§ **Set problem**
Give back, word for word, the lines of the listing below from the line with "Screen dimensions: 1456x819" up to and including the line with "the bullet about", and leave the pictures out.

§ **Extracted information**
● ● ●

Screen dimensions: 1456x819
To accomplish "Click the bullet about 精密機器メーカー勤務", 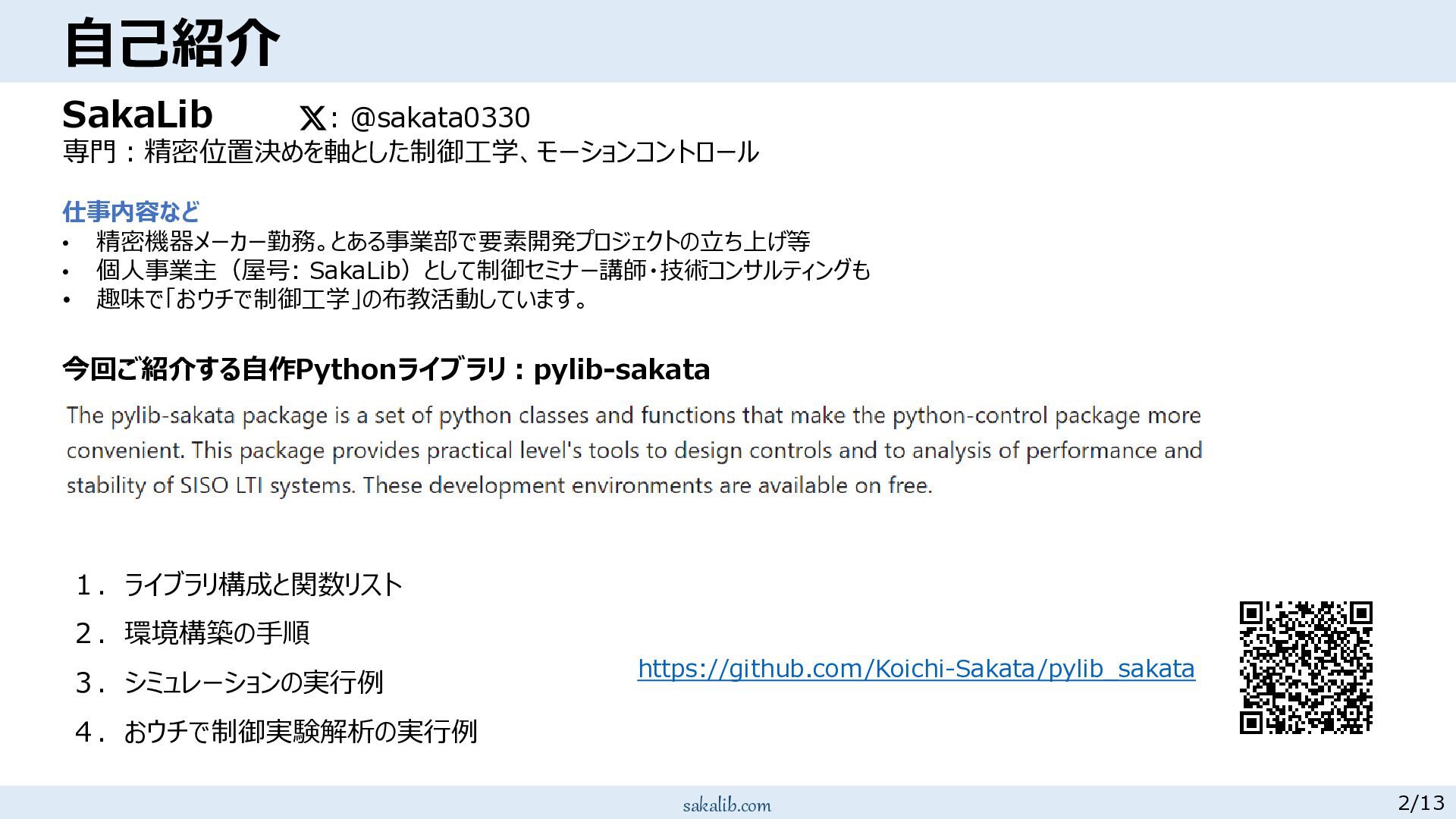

● ● ●

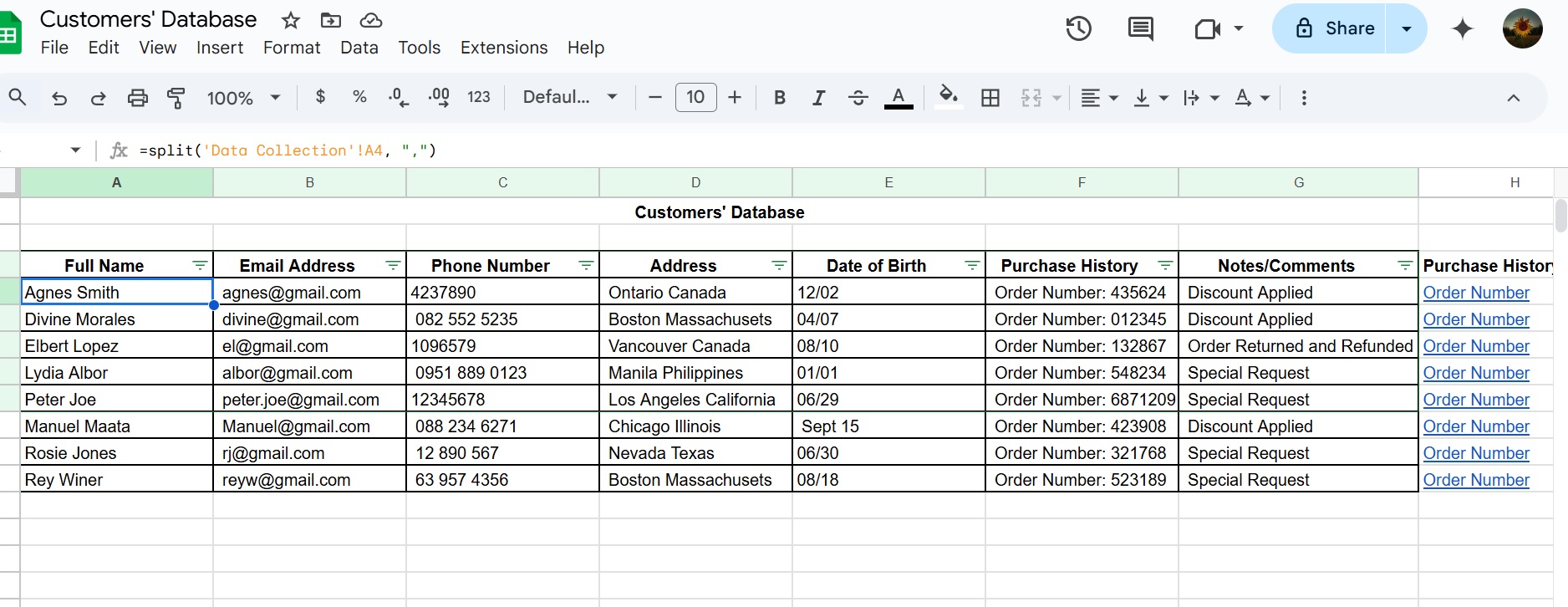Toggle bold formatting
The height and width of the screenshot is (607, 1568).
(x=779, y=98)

● ● ●

§ **Task solution**
Screen dimensions: 1456x819
To accomplish "Click the bullet about 精密機器メーカー勤務", 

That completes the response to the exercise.